Senior Software Engineer - Polaris & Data Lake Catalog

Senior Software Engineer – Polaris & Data Lake Catalog

8+ years of experience designing and building scalable, distributed systems.
Strong programming skills in Java, Scala, or C++ with an emphasis on performance and reliability.
Deep understanding of distributed transaction processing, concurrency control, and high-performance query engines.
Experience with open-source data lake formats (e.g., Apache Iceberg, Parquet, Delta) and the challenges associated with multi-engine interoperability.
Experience building cloud-native services and working with public cloud providers like AWS, Azure, or GCP.
A passion for open-source software and community engagement, particularly in the data ecosystem.
Familiarity with data governance, security, and access control models in distributed data systems.

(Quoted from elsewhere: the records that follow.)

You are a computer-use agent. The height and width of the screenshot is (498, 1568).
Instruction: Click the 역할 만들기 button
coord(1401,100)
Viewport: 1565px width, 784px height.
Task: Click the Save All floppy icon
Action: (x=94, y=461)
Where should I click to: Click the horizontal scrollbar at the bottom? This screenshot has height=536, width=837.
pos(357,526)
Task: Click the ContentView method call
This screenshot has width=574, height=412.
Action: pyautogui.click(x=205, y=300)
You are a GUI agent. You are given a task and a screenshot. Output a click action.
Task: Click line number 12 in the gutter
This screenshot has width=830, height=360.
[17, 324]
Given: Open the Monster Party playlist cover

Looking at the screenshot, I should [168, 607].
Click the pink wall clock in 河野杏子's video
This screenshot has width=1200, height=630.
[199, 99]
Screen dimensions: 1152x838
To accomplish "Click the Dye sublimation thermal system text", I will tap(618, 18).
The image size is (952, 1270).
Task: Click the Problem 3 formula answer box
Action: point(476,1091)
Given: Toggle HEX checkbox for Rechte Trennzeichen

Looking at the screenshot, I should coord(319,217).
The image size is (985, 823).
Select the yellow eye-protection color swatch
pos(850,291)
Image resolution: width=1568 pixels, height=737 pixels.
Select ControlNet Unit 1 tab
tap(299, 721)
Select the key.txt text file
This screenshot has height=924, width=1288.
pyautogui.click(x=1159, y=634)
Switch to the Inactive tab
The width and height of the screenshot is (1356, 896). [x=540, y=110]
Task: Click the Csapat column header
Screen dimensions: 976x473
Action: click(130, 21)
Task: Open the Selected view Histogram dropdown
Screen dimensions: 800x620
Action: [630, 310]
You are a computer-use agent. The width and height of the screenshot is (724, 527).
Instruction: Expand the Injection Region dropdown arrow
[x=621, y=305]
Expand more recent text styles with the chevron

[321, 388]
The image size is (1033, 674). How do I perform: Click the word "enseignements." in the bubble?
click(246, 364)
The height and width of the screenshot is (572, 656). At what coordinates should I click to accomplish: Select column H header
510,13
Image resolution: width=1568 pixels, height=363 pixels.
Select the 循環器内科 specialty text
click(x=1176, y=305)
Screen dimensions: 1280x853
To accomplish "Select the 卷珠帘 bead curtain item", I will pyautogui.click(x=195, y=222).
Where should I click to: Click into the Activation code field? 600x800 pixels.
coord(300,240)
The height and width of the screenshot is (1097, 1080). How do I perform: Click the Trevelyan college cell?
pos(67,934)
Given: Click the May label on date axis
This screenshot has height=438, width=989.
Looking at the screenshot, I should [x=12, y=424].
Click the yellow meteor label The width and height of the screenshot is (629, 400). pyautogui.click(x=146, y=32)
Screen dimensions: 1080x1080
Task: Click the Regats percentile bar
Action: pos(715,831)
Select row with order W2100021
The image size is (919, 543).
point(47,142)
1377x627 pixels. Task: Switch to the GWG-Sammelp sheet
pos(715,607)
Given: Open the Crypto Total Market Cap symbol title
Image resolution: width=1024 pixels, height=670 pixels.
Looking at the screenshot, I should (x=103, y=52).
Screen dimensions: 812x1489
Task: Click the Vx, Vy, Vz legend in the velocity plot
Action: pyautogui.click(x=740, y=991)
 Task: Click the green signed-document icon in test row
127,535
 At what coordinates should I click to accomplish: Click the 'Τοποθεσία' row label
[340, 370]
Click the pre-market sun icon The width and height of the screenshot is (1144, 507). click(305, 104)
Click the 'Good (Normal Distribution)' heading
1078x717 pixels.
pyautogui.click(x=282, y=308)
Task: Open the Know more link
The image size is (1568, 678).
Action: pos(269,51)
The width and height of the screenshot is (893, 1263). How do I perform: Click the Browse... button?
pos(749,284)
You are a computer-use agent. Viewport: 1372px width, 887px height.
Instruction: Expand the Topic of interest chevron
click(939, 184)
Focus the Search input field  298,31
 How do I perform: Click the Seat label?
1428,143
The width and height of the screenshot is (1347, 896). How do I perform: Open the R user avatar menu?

Design and implement scalable, distributed systems to enable support for Iceberg DML/DDL transactions, schema evolution, partitioning, time travel, and more.
Architect and build systems that integrate Snowflake queries with external Iceberg catalogs (e.g., AWS Glue, Databricks Unity) and various data lake architectures, enabling seamless interoperability across cloud providers.
Develop high-performance, low-latency solutions for catalog federation, allowing customers to manage and query their data lake assets across multiple catalogs from a single interface.
Collaborate with Snowflake’s open-source team and the Apache Iceberg community to contribute new features and enhance the Iceberg REST specification.
Work on core data access control and governance features for Polaris, including fine-grained permissions such as row-level security, column masking, and multi-cloud federated access control.
Contribute to our managed Polaris service, ensuring that external query engines like Spark and Trino can read from and write to Iceberg tables through Polaris in a way that’s decoupled from Snowflake’s core data platform.
Build tooling and services that automate data lake table maintenance, including compaction, clustering, and data retention for enhanced query performance and efficiency.

Contributing to open-source projects, especially in the data infrastructure space.
Designing or implementing REST APIs, particularly in the context of distributed systems.
Managing large-scale data lakes or data catalogs in production environments.
Working on highly-performant and scalable query engines such as Spark, Flink, or Trino.